I personaggi, umani e curiosi, caratterizzati, hanno dato modo anche di esplorare la Sicilia del XII secolo con usanze, tradizioni, cibi, religioni e leggende, accompagnate dalla citazione di numerosi proverbi. Senso civico, concezioni culturali, episodi di cronaca: il libro dà alla fine un messaggio di pace attraversando dei motivi che sembrano essere oggetto del pernicioso mondo dell’informazione odierna, costretto a fare i conti con un audience assetato di cronaca nera che in realtà è la stessa o quasi dell’epoca. Galofaro ha raccontato di averci messo quasi due anni per scrivere questo libro, che è costato molto tempo per fare ricerche precise anche sul campo. Di alto livello come sempre l’intervento storico del professor Pierluigi Starace, il quale ha confessato di avere tra i suoi interessi personali proprio questo periodo a cui sta dedicando studi andando ad “integrare” quanto affermato da Galofaro. “In quegli anni ci fu un bel rilancio dell’agricoltura, e all’arrivo dei normanni, popolo di pirati temuti, ci si trovò di fronte ad un rischio gravissimo di pulizia etnica: i normanni di fronte ad una massa di arabi, islamici convinti (Palermo aveva 300 moschee). Il rischio di un massacro si trasformò in un grande miracolo perchè non accadde nulla”. “Un’idea puerile – ha concluso Starace – può stare nel fatto che un uomo normanno vincitore davanti ad una bella ragazza tunisina può pensare che la deve massacrare per amore della fede o forse evitare, e viceversa”. Numerosi gli interventi del pubblico, in un incontro che si è trasformato spontaneamente come nello spirito e negli intenti degli organizzatori in un confronto dialettico molto attivo. Gianni Molisina, autore anch’egli siciliano, ha preso la parola per “augurare a Nino, visto che si svolge il suo libro in un monastero, di avere la metà dei lettori che hanno letto Il nome della rosa di Umberto Eco“.
 
Altri tre spettatori – tra cui l’ex consigliere comunale Fabio Taddei (che ha raccontato come ha conosciuto Galofaro per delle “pigne cadute“) e il socio DLF Ignazio Zito – che hanno preso la parola hanno fatto domande e chiesto spiegazioni – senza rinunciare alle curiosità – a Galofaro, che ha risposto con soddisfazione. Presente una vasta delegazione della università della Terza Età di Velletri, oltre a numerosi ferrovieri e soci del Dopolavoro.
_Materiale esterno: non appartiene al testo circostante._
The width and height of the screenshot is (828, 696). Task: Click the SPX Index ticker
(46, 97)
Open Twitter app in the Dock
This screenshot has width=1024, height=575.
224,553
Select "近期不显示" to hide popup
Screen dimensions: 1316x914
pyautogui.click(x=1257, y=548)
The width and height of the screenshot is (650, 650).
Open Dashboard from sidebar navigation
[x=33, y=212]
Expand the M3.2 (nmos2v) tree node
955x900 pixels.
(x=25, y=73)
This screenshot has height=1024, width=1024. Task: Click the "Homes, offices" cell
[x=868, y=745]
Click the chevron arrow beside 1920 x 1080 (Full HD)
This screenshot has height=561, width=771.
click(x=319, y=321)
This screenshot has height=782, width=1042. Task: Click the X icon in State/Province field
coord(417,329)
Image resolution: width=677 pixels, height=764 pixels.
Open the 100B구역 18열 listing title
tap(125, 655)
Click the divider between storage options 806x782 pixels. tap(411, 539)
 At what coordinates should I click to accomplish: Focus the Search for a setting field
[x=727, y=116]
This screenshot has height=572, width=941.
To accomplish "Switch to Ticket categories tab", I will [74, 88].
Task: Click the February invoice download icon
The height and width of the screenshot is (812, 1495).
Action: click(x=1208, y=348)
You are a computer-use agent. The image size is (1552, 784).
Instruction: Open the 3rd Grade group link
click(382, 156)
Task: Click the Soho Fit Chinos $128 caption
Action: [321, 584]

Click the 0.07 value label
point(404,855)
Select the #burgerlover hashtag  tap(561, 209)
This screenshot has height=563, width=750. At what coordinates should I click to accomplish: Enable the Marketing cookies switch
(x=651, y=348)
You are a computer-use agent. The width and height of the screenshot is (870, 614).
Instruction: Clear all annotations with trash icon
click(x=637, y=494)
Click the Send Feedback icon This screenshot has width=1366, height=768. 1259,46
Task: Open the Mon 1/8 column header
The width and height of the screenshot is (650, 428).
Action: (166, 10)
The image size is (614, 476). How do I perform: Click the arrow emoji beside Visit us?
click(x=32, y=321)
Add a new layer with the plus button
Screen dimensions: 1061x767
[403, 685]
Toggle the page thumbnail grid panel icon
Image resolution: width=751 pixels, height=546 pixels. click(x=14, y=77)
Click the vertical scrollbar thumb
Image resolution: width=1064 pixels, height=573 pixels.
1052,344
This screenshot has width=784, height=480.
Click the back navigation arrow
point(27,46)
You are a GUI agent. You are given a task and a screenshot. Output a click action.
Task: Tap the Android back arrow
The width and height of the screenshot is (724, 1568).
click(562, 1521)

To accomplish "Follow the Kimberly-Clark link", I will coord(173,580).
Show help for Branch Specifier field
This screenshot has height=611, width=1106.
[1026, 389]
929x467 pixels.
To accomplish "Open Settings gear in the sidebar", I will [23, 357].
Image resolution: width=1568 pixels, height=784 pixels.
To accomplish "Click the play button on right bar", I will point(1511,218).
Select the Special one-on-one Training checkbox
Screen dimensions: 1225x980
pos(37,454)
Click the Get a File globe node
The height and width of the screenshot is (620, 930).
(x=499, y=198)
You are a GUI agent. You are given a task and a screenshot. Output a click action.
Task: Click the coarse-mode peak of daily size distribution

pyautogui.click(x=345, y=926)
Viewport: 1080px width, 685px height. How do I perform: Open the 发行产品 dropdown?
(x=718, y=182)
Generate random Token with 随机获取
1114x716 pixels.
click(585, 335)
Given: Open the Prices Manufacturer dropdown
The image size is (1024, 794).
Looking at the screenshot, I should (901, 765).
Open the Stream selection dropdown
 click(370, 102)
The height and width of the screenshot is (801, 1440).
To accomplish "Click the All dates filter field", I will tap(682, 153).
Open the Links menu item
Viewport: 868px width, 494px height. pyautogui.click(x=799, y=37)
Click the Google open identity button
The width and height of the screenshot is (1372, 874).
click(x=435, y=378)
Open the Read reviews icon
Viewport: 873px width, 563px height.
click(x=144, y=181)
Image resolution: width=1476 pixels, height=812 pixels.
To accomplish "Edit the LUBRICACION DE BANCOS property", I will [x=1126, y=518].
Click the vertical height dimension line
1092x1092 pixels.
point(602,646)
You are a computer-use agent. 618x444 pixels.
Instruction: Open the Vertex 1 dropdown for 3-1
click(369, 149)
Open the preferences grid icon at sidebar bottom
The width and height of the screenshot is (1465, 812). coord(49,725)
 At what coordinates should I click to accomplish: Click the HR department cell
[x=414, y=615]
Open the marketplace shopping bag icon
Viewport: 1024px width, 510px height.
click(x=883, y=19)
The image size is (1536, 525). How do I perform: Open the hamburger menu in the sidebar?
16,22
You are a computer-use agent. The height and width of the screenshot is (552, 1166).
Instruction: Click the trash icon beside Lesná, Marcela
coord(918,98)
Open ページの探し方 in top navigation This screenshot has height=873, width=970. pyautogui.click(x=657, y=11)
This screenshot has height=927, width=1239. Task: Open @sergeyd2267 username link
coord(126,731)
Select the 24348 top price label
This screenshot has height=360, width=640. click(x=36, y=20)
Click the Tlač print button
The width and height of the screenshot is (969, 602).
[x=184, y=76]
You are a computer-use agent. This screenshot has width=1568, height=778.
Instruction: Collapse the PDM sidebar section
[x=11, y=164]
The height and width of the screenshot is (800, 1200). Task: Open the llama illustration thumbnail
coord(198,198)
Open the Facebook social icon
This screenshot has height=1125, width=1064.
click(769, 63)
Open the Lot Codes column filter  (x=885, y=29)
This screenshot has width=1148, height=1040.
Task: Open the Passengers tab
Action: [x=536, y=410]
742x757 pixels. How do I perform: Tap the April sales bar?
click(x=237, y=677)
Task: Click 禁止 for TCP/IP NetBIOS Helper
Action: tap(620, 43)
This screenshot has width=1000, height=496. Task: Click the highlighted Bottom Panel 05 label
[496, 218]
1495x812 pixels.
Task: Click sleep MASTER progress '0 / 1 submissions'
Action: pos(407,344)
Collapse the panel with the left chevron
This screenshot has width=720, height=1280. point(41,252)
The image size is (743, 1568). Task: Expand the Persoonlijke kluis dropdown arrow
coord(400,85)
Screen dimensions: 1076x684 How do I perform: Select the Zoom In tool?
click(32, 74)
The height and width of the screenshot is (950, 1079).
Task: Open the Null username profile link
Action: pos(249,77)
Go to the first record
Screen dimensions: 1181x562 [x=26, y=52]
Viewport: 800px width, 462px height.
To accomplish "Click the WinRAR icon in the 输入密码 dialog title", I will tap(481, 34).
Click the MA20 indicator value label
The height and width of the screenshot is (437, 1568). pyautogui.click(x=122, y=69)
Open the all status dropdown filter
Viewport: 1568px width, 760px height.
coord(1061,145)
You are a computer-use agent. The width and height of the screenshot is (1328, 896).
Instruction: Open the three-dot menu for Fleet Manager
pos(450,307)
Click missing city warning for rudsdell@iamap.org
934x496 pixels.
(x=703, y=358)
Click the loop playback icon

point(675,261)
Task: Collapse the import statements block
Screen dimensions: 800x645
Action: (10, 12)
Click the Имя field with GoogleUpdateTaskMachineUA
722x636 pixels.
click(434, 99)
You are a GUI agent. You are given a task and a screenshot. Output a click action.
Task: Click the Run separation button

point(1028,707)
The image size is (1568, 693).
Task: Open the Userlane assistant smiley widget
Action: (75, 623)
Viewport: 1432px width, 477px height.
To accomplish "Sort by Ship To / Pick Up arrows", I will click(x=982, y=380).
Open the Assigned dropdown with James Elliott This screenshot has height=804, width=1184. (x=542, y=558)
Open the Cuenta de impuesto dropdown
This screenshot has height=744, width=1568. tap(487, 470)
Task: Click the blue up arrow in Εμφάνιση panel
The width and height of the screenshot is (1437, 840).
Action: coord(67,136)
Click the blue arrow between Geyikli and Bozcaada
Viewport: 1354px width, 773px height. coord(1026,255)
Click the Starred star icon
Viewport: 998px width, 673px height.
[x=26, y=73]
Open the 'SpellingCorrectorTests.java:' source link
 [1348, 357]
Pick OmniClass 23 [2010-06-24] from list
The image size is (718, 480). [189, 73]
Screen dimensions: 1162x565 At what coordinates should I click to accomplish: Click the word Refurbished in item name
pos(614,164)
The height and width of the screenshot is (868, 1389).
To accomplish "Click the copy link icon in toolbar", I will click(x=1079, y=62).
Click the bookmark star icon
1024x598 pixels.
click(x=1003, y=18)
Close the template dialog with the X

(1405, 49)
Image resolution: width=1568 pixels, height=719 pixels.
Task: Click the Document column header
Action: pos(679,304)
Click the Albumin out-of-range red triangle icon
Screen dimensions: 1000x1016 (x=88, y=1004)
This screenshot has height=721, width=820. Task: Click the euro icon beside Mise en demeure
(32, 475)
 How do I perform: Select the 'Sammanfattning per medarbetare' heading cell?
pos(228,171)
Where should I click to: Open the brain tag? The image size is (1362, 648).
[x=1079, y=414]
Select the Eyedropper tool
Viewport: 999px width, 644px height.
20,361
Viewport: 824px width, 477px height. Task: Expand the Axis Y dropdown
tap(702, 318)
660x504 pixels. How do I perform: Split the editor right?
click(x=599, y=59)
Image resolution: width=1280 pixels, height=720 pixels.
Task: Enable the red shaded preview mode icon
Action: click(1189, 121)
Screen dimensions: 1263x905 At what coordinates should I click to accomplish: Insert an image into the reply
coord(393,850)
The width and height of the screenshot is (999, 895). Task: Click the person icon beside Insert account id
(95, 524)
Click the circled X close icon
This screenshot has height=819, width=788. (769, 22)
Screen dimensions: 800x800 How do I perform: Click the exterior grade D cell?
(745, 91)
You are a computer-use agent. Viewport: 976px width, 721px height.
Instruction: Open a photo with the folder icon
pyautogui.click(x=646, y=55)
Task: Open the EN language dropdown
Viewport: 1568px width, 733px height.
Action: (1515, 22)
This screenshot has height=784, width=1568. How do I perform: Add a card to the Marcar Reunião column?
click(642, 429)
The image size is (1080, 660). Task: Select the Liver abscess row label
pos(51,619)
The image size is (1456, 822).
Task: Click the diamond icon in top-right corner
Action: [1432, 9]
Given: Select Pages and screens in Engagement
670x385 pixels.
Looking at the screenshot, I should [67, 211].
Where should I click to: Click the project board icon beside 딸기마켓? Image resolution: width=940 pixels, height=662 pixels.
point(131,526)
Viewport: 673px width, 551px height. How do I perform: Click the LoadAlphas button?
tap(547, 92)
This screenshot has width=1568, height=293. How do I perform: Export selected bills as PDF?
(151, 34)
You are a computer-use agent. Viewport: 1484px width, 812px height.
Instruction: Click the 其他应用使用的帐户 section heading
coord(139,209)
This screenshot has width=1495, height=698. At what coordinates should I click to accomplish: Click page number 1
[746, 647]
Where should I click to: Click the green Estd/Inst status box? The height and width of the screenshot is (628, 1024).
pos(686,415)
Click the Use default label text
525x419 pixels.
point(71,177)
 Nel finale foto ricordo, chiacchiere e il fornito rinfresco offerto dall’Unicoop hanno chiuso un pomeriggio culturale – libresco pienamente riuscito, sia per afflusso di pubblico che per qualità dei temi trattati: l’obiettivo di viaggiare nella Sicilia di secoli fa è riuscito, l’interesse suscitato è stato molto e i presenti hanno potuto lasciare il Dopolavoro con il bagaglio culturale arricchito, segno che la cultura è una missione che vince sempre.